Nous sommes ensuite partis en direction de Eshowe, une petite ville Zulu. Nous ne savions pas trop à quoi s’attendre, ni combien de jours nous allions rester. En arrivant, nous avons été un peu surpris de voir que c’était plus développé que ce à quoi nous nous attendions, car l’objectif d’aller à cet endroit était de vivre un peu la culture Zulu. La journée de notre arrivée, le propriétaire de l’hôtel nous a organisé un programme sur quatre jours lorsque nous ne savions même pas si nous allions en passer plus d’une ! Vendredi : visite d’un musée, randonnée, spectacle de danse Zulu, party d’Halloween (pas déguisé!). Samedi: marché local et tour de ponton (offert par le proprio). Dimanche : festival annuel religieux Zulu ! Le plan a donc été exécuté dans sa totalité ! Le vendredi, lors du party d’Halloween, nous avons aussi rencontré un couple de Sud-Africain (blanc) et leurs amis qui nous ont ensuite sorti dans un petit bar sportif à Eshowe. C’est une version africaine du défunt « Crocodile » ! Nous avons eu beaucoup de plaisir et Caroline a même essayé de leur montrer à danser le continental sur fond de musique de Shania Twain. C’est des fans inconditionnels de Shania ! Jearika et Jurie (le couple de Sud-Africain) nous ont invité à un vrai braii Sud-Africain (BBQ sur feu de bois) ! Le père de Jearika nous a servi du bœuf, de l’agneau, des saucisses de kudu (une genre de gazelle chassée en Afrique du Sud) et du poulet ! Toutes les viandes étaient cuites avec de la sauce Worschestire et du sel braii et servi avec de la sauce piri-piri. Ce fût vraiment DÉLICIEUX ! La viande a tellement meilleur goût ici, on dirait qu’elle est moins bourrée d’hormones. Nous étions vraiment contents de pouvoir partager des moments avec des Sud-Africains, car ce qui est aussi intéressant c’est de tenter de comprendre un peu la situation sociale et politique du pays. Nous avons eu l’occasion de discuter avec certaines personnes (seulement des blancs toutefois) et nous pouvons dire que la ségrégation raciale est encore très palpable, mais qu’il est très difficile de bien saisir la dynamique et l’évolution des choses d’autant plus que nous avons discuté principalement qu’avec des blancs.

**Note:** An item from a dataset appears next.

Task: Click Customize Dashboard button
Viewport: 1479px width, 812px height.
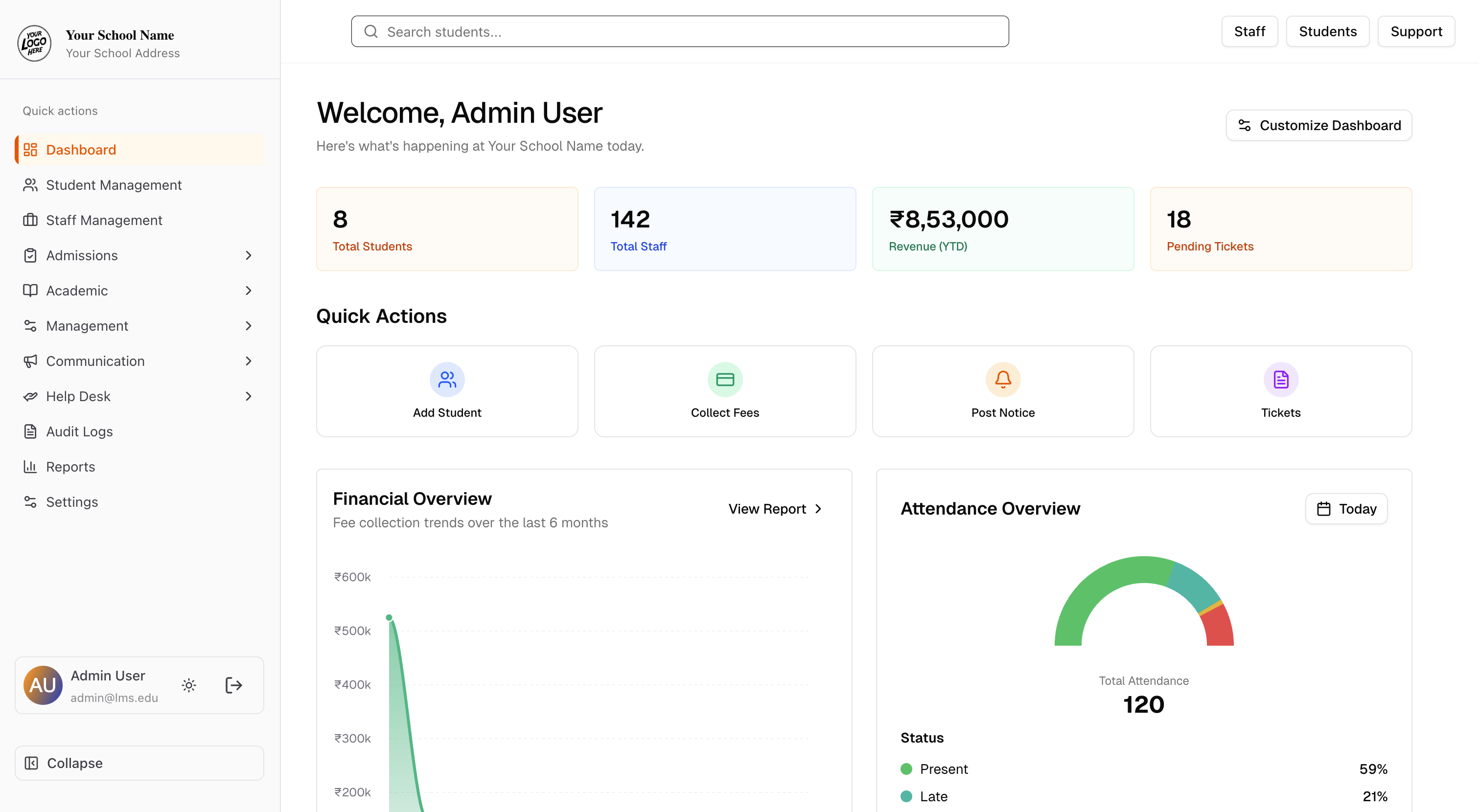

Peut-être que d’ici la fin du voyage nous aurons la chance d’en discuter aussi avec des noirs pour avoir une vision plus globale de la situation.

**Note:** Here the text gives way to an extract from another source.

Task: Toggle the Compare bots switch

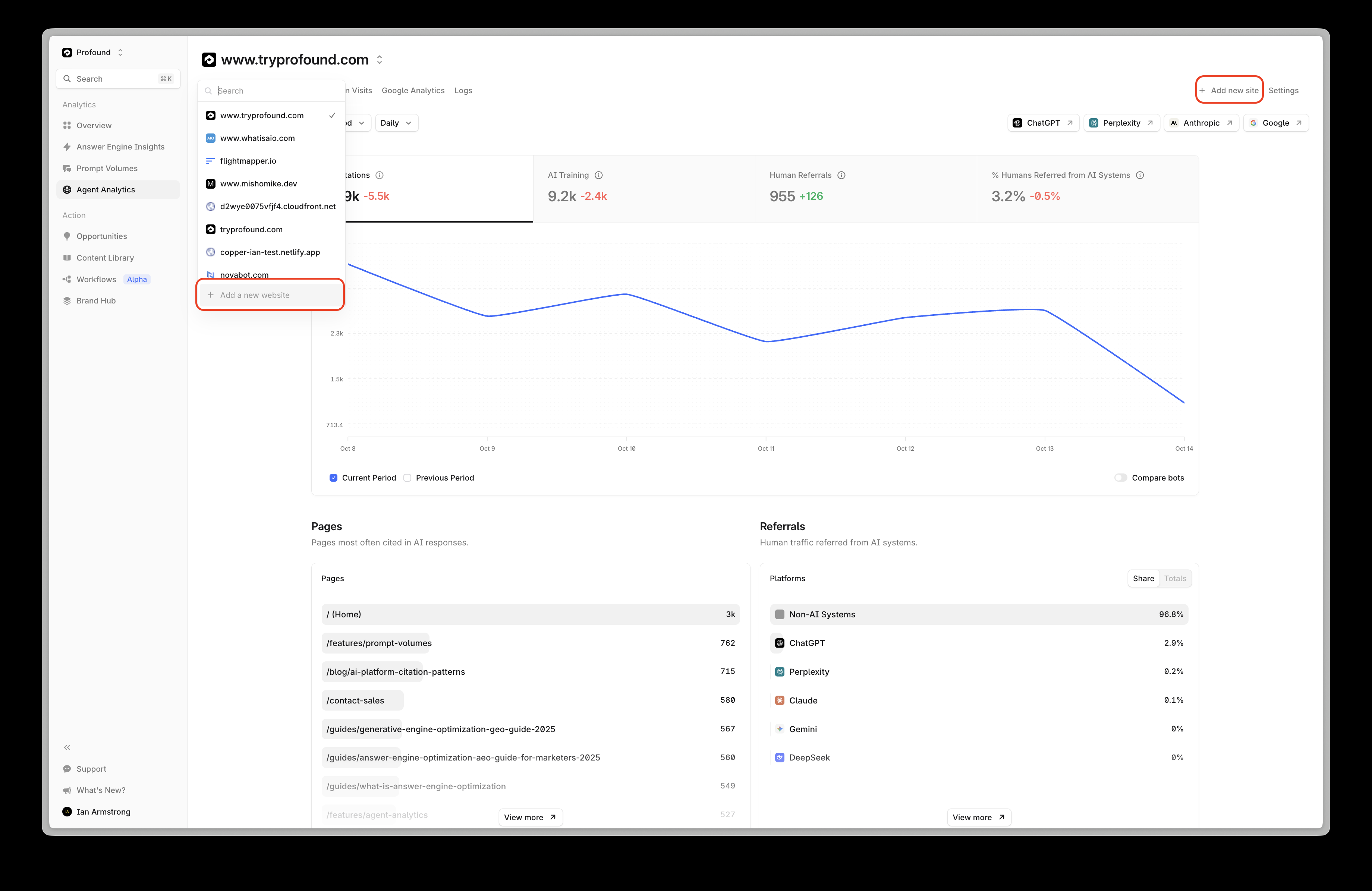Action: point(1120,478)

Dimanche, nous sommes allés au festival religieux de Shambe. Cet événement dure 3 semaines dans la région une fois par année et dimanche était la dernière et plus importante journée de l’événement. Afin de respecter les traditions, nous avons dû nous promener pieds nus, Caroline devait porter une robe ou une jupe et nous ne devions pas porter de chapeau. Shambe est en fait un représentant de Dieu pour le peuple Zulu et ils en sont maintenant à leur 4e Shambe (ils se remplacent de père de fils). Il aurait apparemment refait certains miracles initialement fait par Dieu (guérir un handicapé et repousser les eaux de la mer lors d’une tempête). Shambe prône un genre de christianisme adapté aux traditions zulu. Lors de la première partie de l’événement les milliers de zulu ont remis des offrandes à Shambe (chèvres ou autres), ils ont prié puis ils ont fait bénir certaines choses par Shambe (vaseline, savon, etc.). Ensuite, ce fut les danses traditionnelles avec les costumes et tout. Les danseurs étaient divisés en quatre groupes : les hommes mariés, les femmes mariées, les femmes non mariées et les hommes non mariés. C’étaient vraiment impressionnant d’autant plus que nous étions les seuls blancs dans toute la place. Disons qu’on ne passait pas inaperçu; les gens ne voulaient pas s’asseoir devant nous pour ne pas nous bloquer la vue et certains zulu ont même pris des photos de nous!
Nous partons maintenant vers le Drakensberg, une chaîne de montagne sur la frontière avec le Lesotho. Ça semble être le paradis du « hiking », alors nous y passerons probablement quelques jours.